### Prompt
In the records below, find the line with "Given: Click the Add to Lists icon", then retype it and every following line exactly, stopping after the line with "Image resolution: width=420". Leave the pictures out.

### Extracted records
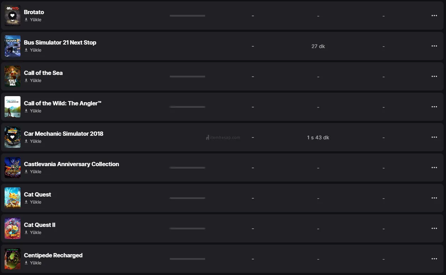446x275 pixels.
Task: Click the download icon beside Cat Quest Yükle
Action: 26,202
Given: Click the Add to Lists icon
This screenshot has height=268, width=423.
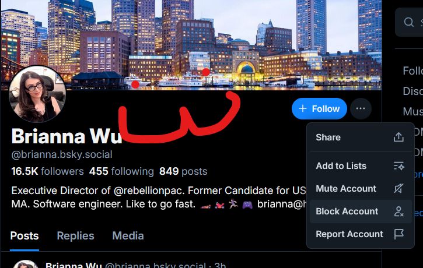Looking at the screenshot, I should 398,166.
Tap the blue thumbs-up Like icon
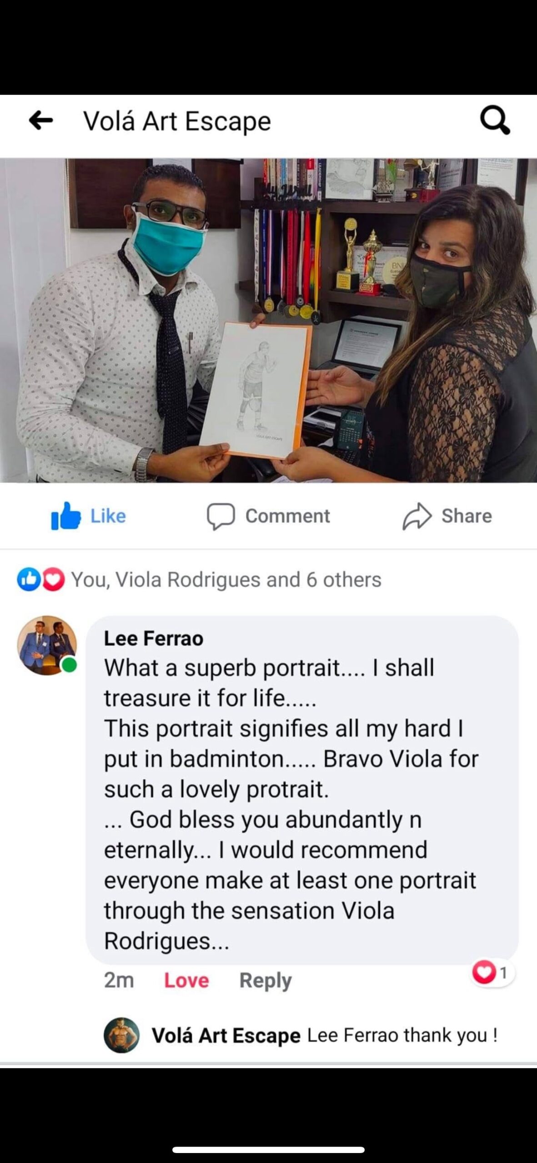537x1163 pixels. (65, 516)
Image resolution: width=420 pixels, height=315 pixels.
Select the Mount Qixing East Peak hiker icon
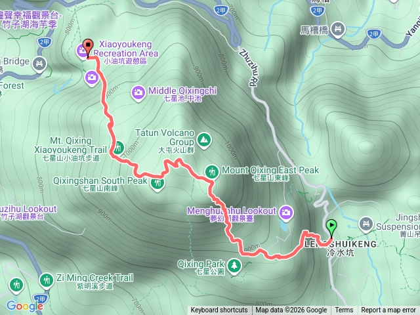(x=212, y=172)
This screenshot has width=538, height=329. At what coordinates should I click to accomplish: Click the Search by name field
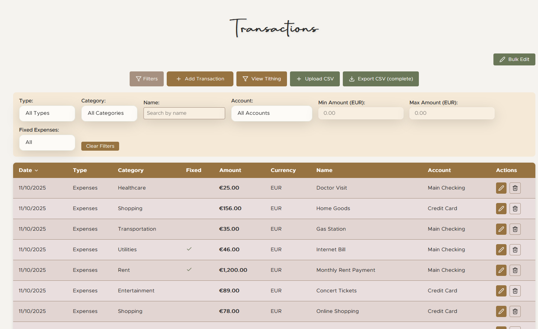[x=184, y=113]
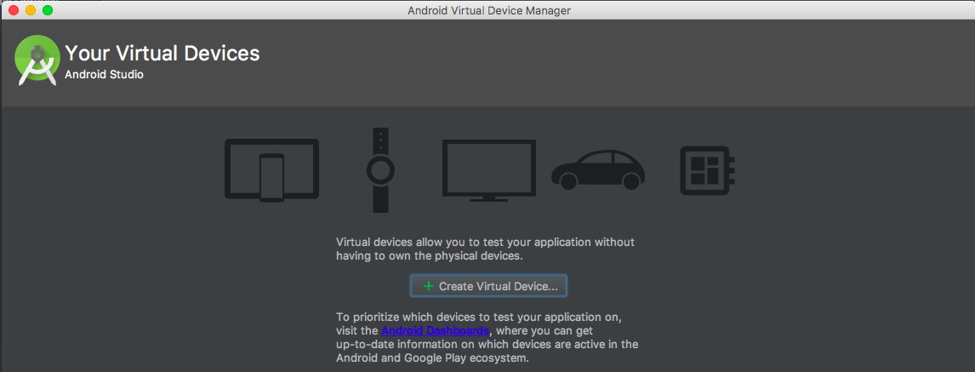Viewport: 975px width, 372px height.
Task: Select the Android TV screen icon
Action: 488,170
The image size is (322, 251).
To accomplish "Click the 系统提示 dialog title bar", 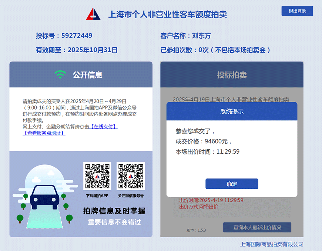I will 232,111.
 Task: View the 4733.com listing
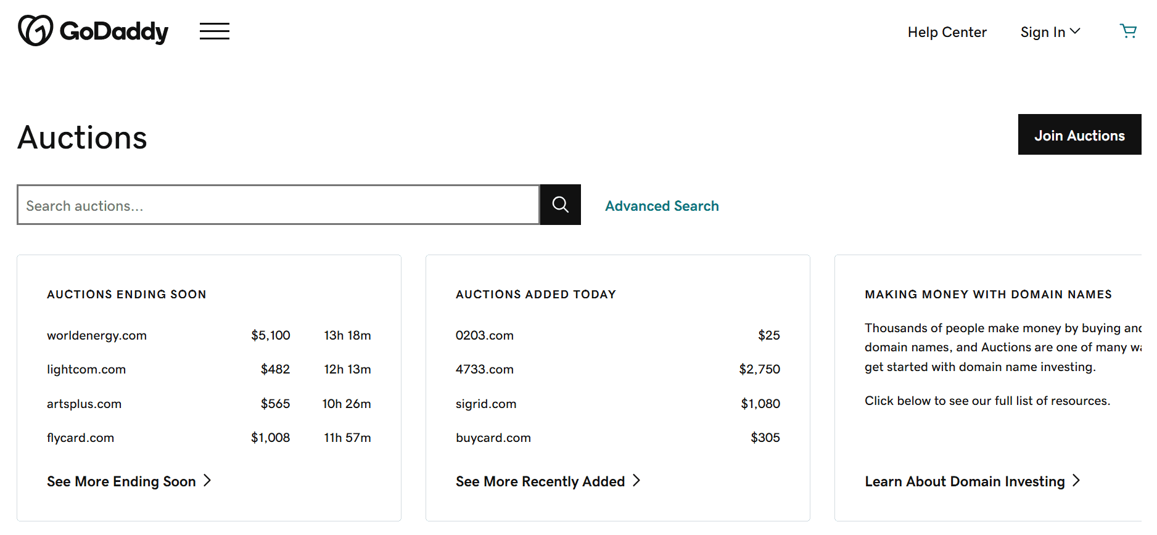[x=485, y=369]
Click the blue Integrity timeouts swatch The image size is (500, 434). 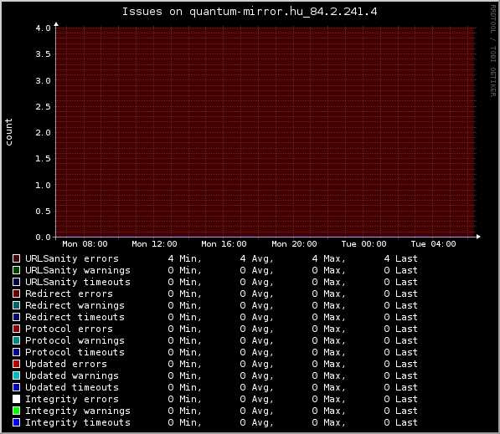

--

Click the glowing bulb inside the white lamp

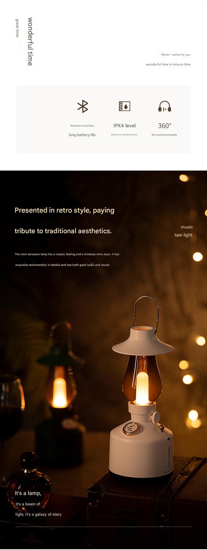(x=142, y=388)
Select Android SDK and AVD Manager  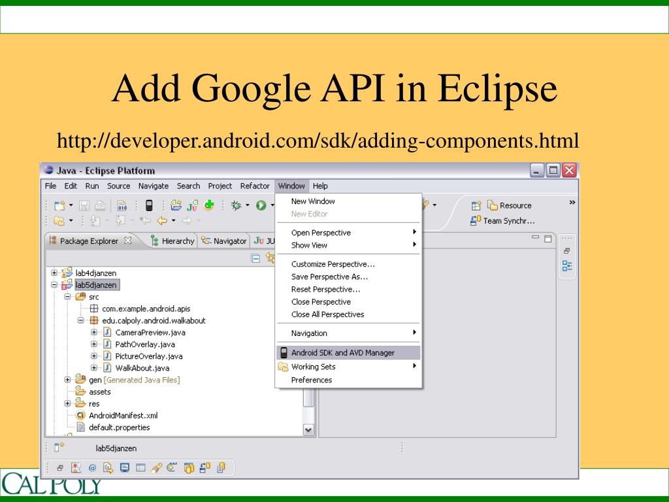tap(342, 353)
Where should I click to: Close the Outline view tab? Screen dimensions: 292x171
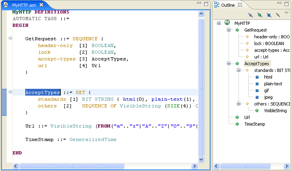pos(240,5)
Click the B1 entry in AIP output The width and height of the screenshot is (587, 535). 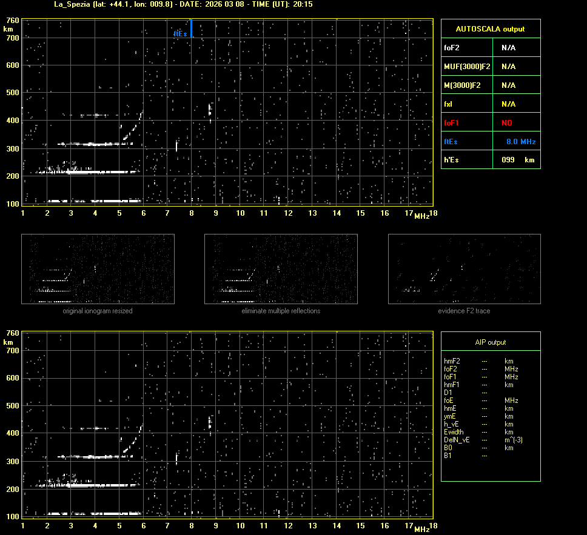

### Exercise result
Given: Click the Add to Lists icon
This screenshot has height=268, width=423.
Looking at the screenshot, I should 398,166.
Tap the blue thumbs-up Like icon
537x1163 pixels. (65, 516)
Image resolution: width=420 pixels, height=315 pixels.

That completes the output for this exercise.